Florentine curiosities: traces of ancient units of measurement

The meter is an object that we all have at home, to which we do not give much importance; often forgotten at the bottom of a drawer under the batteries and the rolls of adhesive tape. We certainly cannot consider it a luxury item.

But what if we told you that to take the precise measurements of a fabric you had to leave the house and go to Via de’ Cerchi or Piazza del Duomo? You would then do anything to have your own meter handy! It might seem like a somewhat far-fetched example, but it is not too far from the reality of the past.

Before the decimal metric system was introduced, all cities in Italy, including Florence, had their own measurement system. This created many problems as the unit of measurement changed from region to region and even from city to city.
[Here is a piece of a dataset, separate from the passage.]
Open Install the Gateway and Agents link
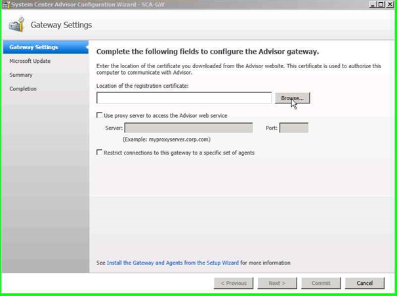click(x=173, y=263)
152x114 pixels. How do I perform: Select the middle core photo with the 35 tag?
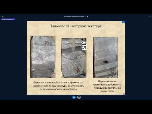click(x=74, y=58)
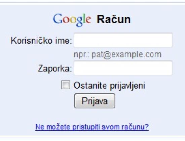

That is why at some point, in the 19th century, it was decided to standardize the metric decimal system.

Before that moment, however, taking measurements was a quite complicated affair.

 

In Florence, the official unit of measurement was the braccio fiorentino, Florentine arm (58.36 cm), so called because it measured like the arm of an adult person.

The Florentine merchants were wily men and often had the apprentices measure the fabrics, being them 12-14 years old and with naturally shorter arms. Here was a big problem for the buyers: how could you make sure the fabric that you had been sold measured the correct length? Well, you had to go to Via de’ Cerchi, near Piazza della Signoria, and take the measurement directly from a metal rod built into the wall at arm height, which reported the official measurement of a Florentine arm.

At that time being ripped-off was so frequent, that it was precisely from this habit of the merchants that came the saying "to have short arms."

 

Another place where the "right” measurements could be taken was in Piazza San Giovanni, where the measure of the Florentine arm was carved on a column of the Baptistery.

Here you could also find the unit of measurement that was previously in use, since the early Middle Ages: piede di Liutprando, Liutprando's foot.

Liutprando was a Lombard king who apparently was very tall and with such large feet that they ended up being adopted as a unit of measurement.

When the Florentine arm became the new official unit of measurement, a rectangle with its measure was carved next to that of Liutprando's foot, on the columns of the south entrance of the Baptistery.

 

These ancient measuring "tools" can still be found in the same places today, but people pass by them each day, without even knowing what they really are, mistaking them perhaps for the trace left by a plaque or an architectural element detached from the structure.

But by now you should know, that in Florence even anonymous grooves in the wall could prove to be evidence of historical relevance!